Bumblebee as she appears in the Teen Titans animated series.

- A young Bumblebee appears in Teen Titans (2003), voiced by T'Keyah Crystal Keymáh. This version is an honorary member of the Teen Titans and a founding member of Titans East who later becomes their leader following Brother Blood's attempt to seek revenge on them and Cyborg.
- Bumblebee appears in Teen Titans Go! (2013), voiced by Ozioma Akagha. This version was formerly a member of the Teen Titans and Titans East before leaving them both to become a solo hero. The DC Super Hero Girls incarnation of the character also appears, voiced again by Kimberly Brooks.
- Karen Beecher appears in Young Justice, voiced by Masasa Moyo. Introduced in "Targets", she is initially a high school student and head of the "Bumblebees" cheerleading team at Happy Harbor High School. As of the second season, Young Justice: Invasion, Beecher has become Bumblebee, joined the Team, and became a protégé and lab assistant to Ray Palmer. As of the third season, Young Justice: Outsiders, Beecher retired to focus on her relationship with Mal Duncan, scientific studies, and pregnancy, eventually giving birth to a baby girl named Rhea. Due to Rhea being born with a congenital heart defect and no surgeon being available, Beecher uses her abilities to perform the surgery herself. In the process, she contemplates activating Rhea's metagene.

§

> Work order:
Copy out the passage above on Bumblebee's animated television appearances in full, word for word.

> Information:

§

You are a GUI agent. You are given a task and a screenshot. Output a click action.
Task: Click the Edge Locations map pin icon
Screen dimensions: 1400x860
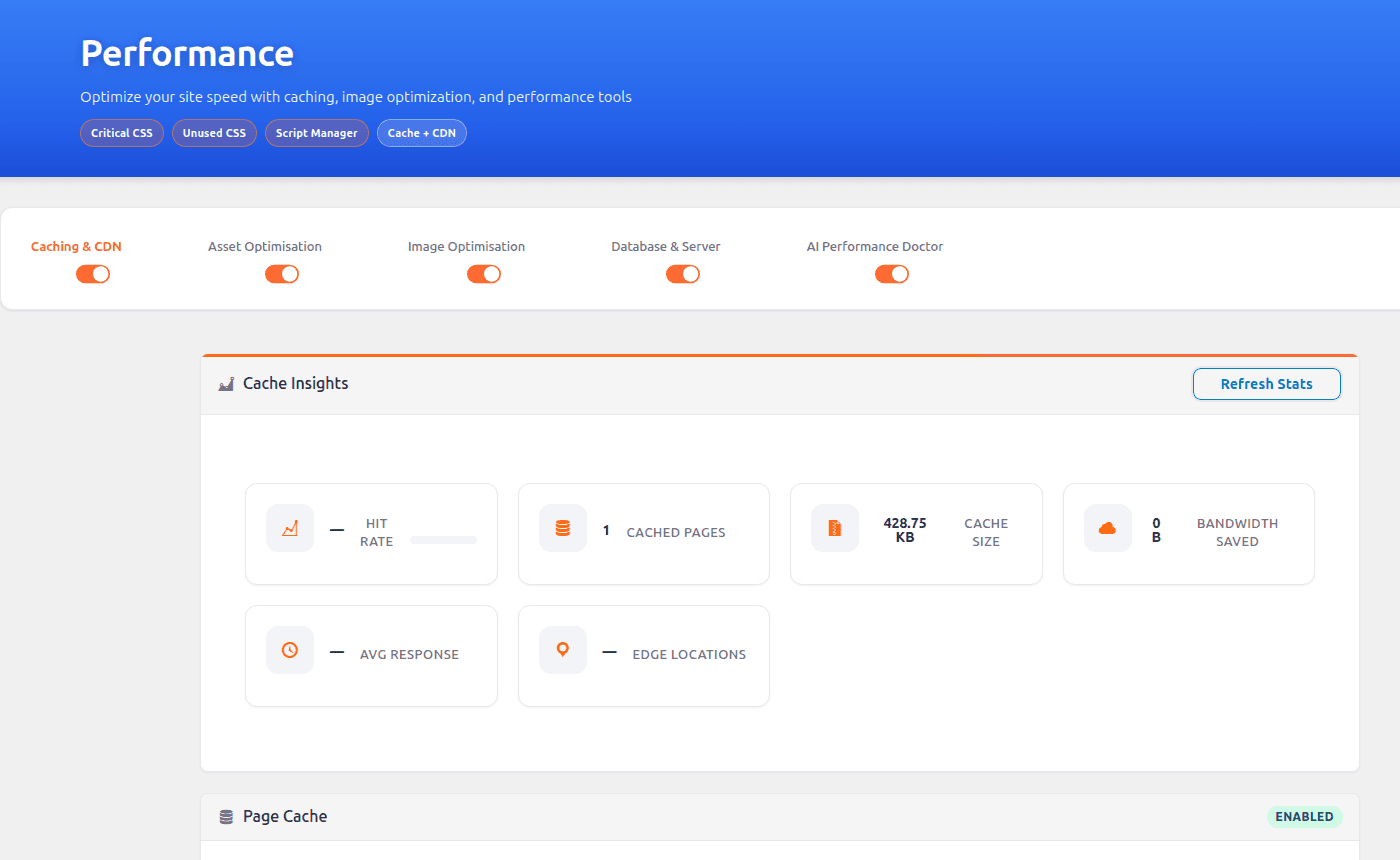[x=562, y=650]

§

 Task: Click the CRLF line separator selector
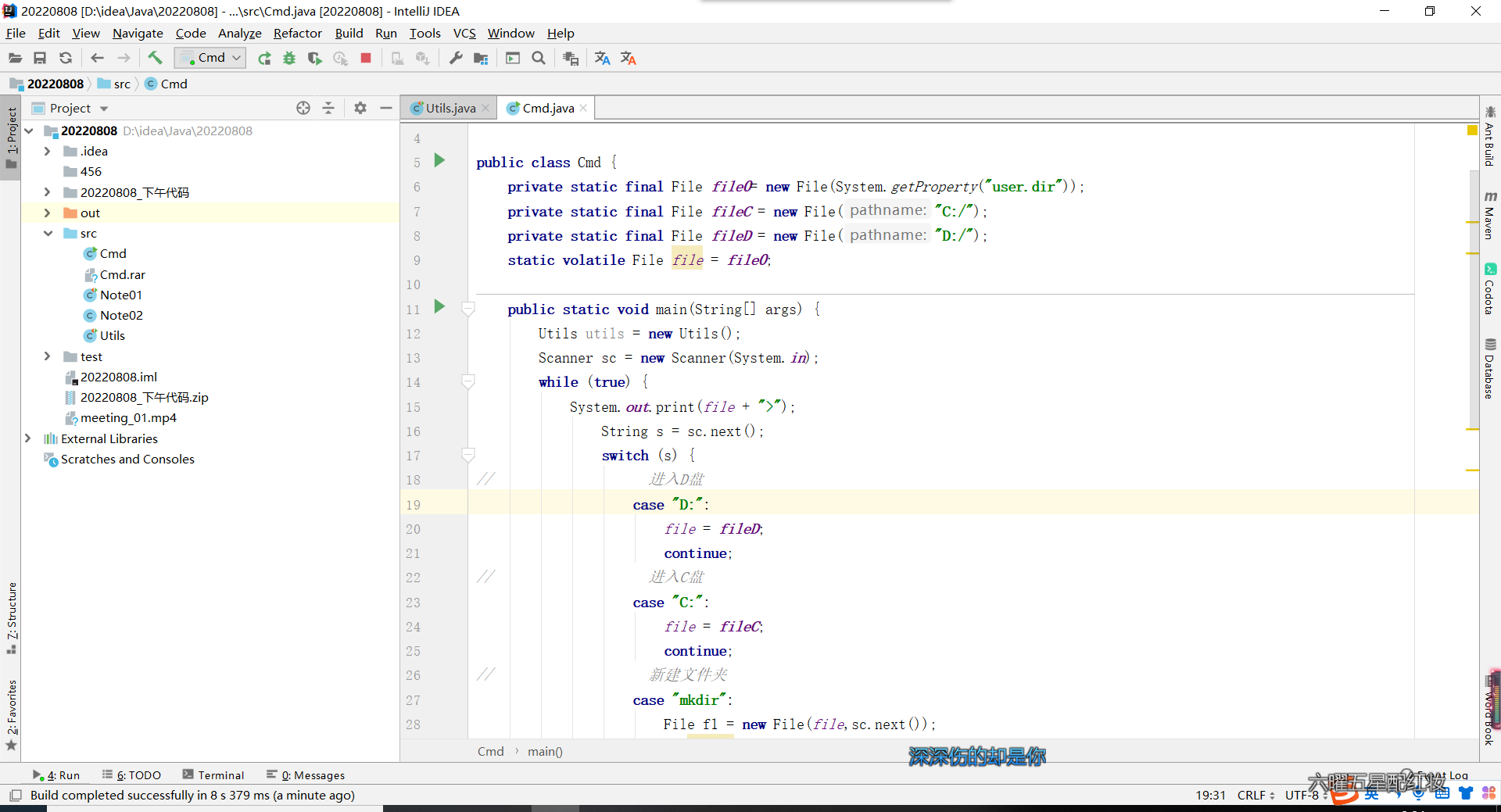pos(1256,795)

§

> Output of the task:
Bumblebee as she appears in the Teen Titans animated series.

- A young Bumblebee appears in Teen Titans (2003), voiced by T'Keyah Crystal Keymáh. This version is an honorary member of the Teen Titans and a founding member of Titans East who later becomes their leader following Brother Blood's attempt to seek revenge on them and Cyborg.
- Bumblebee appears in Teen Titans Go! (2013), voiced by Ozioma Akagha. This version was formerly a member of the Teen Titans and Titans East before leaving them both to become a solo hero. The DC Super Hero Girls incarnation of the character also appears, voiced again by Kimberly Brooks.
- Karen Beecher appears in Young Justice, voiced by Masasa Moyo. Introduced in "Targets", she is initially a high school student and head of the "Bumblebees" cheerleading team at Happy Harbor High School. As of the second season, Young Justice: Invasion, Beecher has become Bumblebee, joined the Team, and became a protégé and lab assistant to Ray Palmer. As of the third season, Young Justice: Outsiders, Beecher retired to focus on her relationship with Mal Duncan, scientific studies, and pregnancy, eventually giving birth to a baby girl named Rhea. Due to Rhea being born with a congenital heart defect and no surgeon being available, Beecher uses her abilities to perform the surgery herself. In the process, she contemplates activating Rhea's metagene.